Inizialmente lanciata nel 1972 dalla GGK Düsseldorf per il mercato tedesco, la campagna pubblicitaria fu presto adottata anche in Italia a partire dal 1974. Sviluppata sul modello della Unikat Kampagne che rompeva con il tradizionale approccio hard sell incentrato sulla ripetizione di un singolo annuncio, la campagna sviluppata dalla GGK Milano riproduceva le pubblicità una volta sola, utilizzando soggetti diversi per ogni pubblicità. Questa tecnica, per altro, risultava un prezioso escamotage capace di tenere a bada l'autorità che spesso tacciava di eccesiva malizia le frasi concepite dai copywriter.
L'approccio della Unikat Kampagne generò così un entusiasmo che, attraversando tutta la nazione, addirittura portò le persone a fare a gara a chi, sfogliando le pagine di giornali e riviste, riusciva a collezionare il maggior numero di varianti dell'inserzione. Su un più profondo piano di lettura, la campagna risulta inoltre incredibilmente anticipatrice dei tempi nella sua intuizione di sovvertire la ricerca di canoni di bellezza universali da parte dell'industria pubblicitaria. "Così fan tutti", dunque, fu capace di segnare la transizone dell'individuo da ricevitore a comunicatore, iniziando a suggerire l'incipiente avvento della post-modernità e di quella che Umberto Eco avrebbe definito come 'società aperta'. Nel trasformare potenziali clienti in soggetti, le pubblicità Jägermeister strizzavano inoltre l'occhio all'approccio Warholiano di elevare persone comuni a icone pop.
Nei quattro anni iniziali, i soggetti erano selezionati da Schmid, Maurer e dai pubblicitari della GGK tra amici e conoscenti. Con l'aumento della popolarità della campagna pubblicitaria, e la conseguente necessità di trovare volti sempre più unici ed eccentrici, la art buyer freelance Giusi D'Orsi fu reclutata dalla GGK. D'Orsi divenne così presto fondamentale al successo della campagna. Utilizzando il suo appartamento come uno studio di casting, la art buyer riceveva potenziali soggetti e li ritraeva su Polaroid. Gli scatti venivano poi inviati alla GGK i cui art director selezionavano 15 volti ogni mese, in alcuni casi studiando anche costumi come quelli da suora o antico romano poi utlizzati nelle inserzioni.
I soggetti e il copywriting iniziarono così a evolvere di pari passo, diventando sempre più malizosi e provocatori in parallelo alla crescita esponenziale della campagna ed alla dimunzione dei vincoli morali nella società italiana. Uno dei pochi annunci che ritraeva una celebrità, il cantautore Sergio Ednrigo, facendo leva sulla nota malinconicità dei testi e del volto dell'artista recitava "Bevo Jägermeister perchè mi mette allegria."

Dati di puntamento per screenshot
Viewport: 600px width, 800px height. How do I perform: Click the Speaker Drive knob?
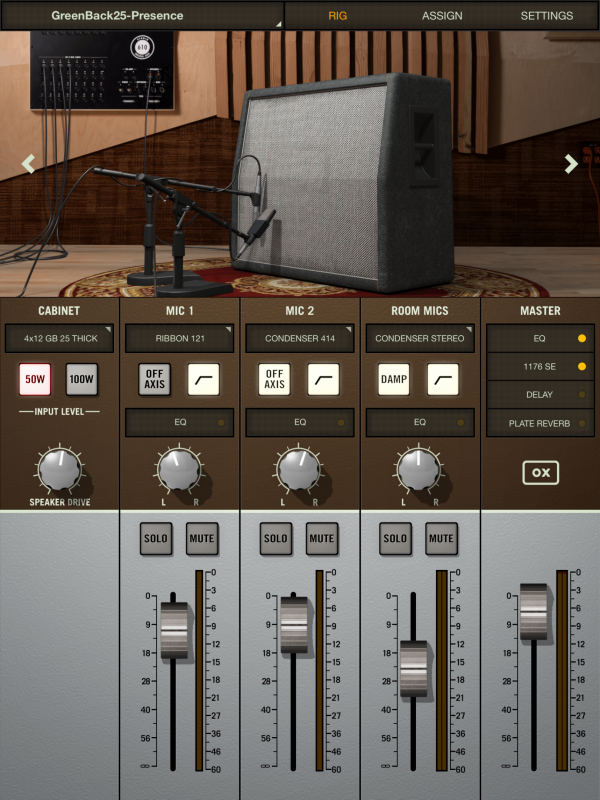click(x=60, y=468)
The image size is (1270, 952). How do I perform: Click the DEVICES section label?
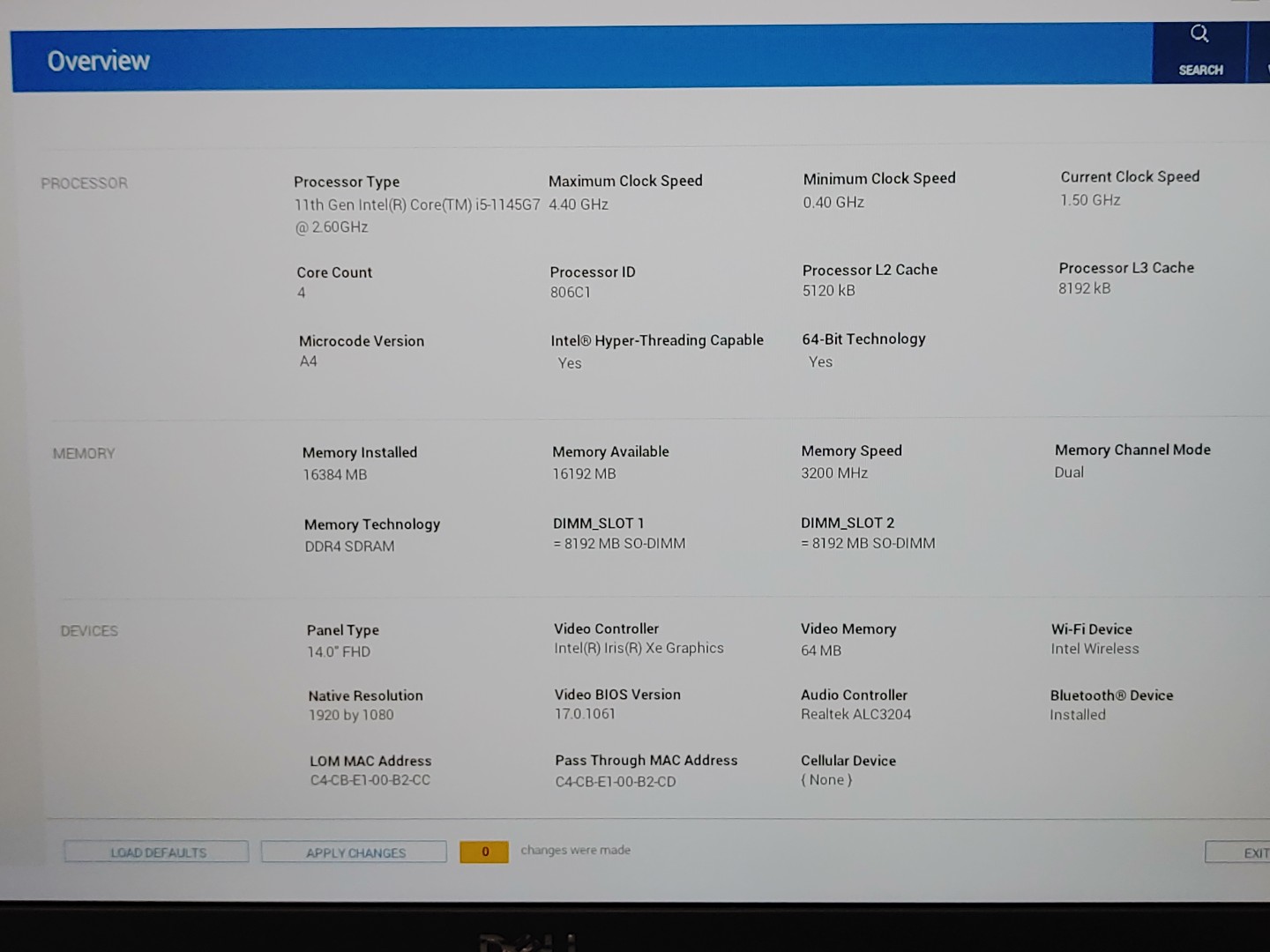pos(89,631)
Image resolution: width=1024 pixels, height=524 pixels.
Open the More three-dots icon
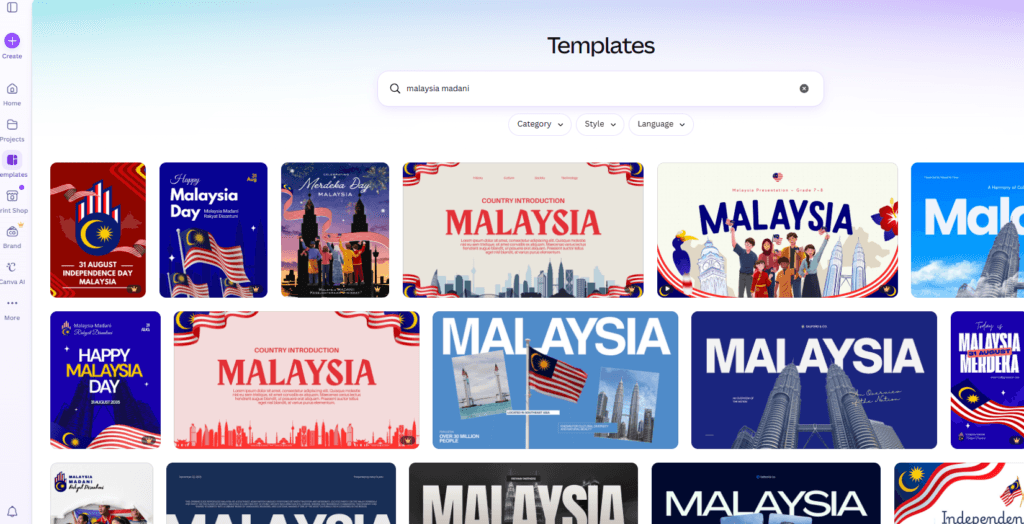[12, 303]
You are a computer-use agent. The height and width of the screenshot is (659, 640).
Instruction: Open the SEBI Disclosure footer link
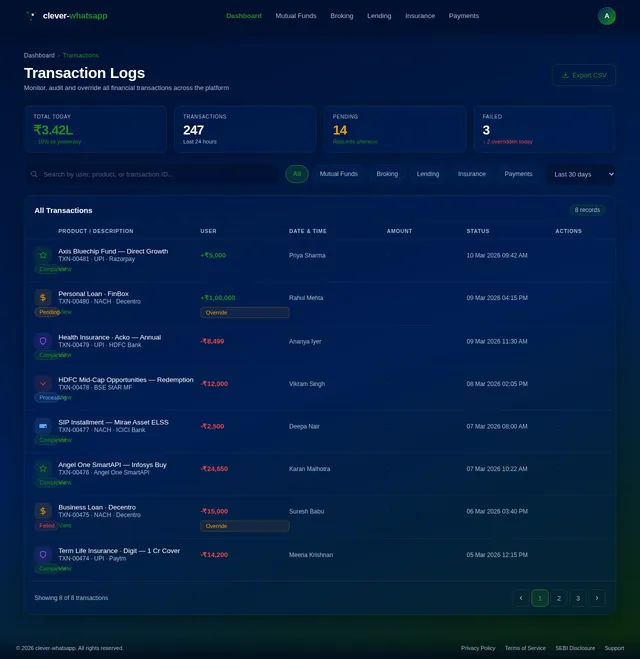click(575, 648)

◆ Compiti
- A) Ricopia dal brano sulla campagna Jägermeister la parte che si apre con le parole contenenti "L'approccio della Unikat" e si chiude con "a icone pop.".
- B) Come prosegue il brano sulla campagna Jägermeister dopo la sua ultima frase? Continualo.

◆ Risposte finali
- A)
L'approccio della Unikat Kampagne generò così un entusiasmo che, attraversando tutta la nazione, addirittura portò le persone a fare a gara a chi, sfogliando le pagine di giornali e riviste, riusciva a collezionare il maggior numero di varianti dell'inserzione. Su un più profondo piano di lettura, la campagna risulta inoltre incredibilmente anticipatrice dei tempi nella sua intuizione di sovvertire la ricerca di canoni di bellezza universali da parte dell'industria pubblicitaria. "Così fan tutti", dunque, fu capace di segnare la transizone dell'individuo da ricevitore a comunicatore, iniziando a suggerire l'incipiente avvento della post-modernità e di quella che Umberto Eco avrebbe definito come 'società aperta'. Nel trasformare potenziali clienti in soggetti, le pubblicità Jägermeister strizzavano inoltre l'occhio all'approccio Warholiano di elevare persone comuni a icone pop.

- B)
D’Orsi ricorda il momento imbarazzante in cui le fu chiesto di scoutare un Punk. "Andai in esplorazione in alcuni centri sociali dove mi guardavano con sospetto. Che esperienza!" Altrettanto difficile, sul piano umano, fu la richiesta di selezionare dei clochard, che Giusi riuscì a rintracciare in una mensa comunitaria milanese.
In retropsettiva, la campagna "Così fan tutti" fu capace di andare oltre al folklore e a riuscite strategie di comunicazione, offrendo un fondamentale compendio dell'evoluzione dell'estetica italiana attraverso un intero decennio: dai tagli di capelli a quelli di barba e baffi, passando per il fitting dei vestiti e per le montature degli occhiali.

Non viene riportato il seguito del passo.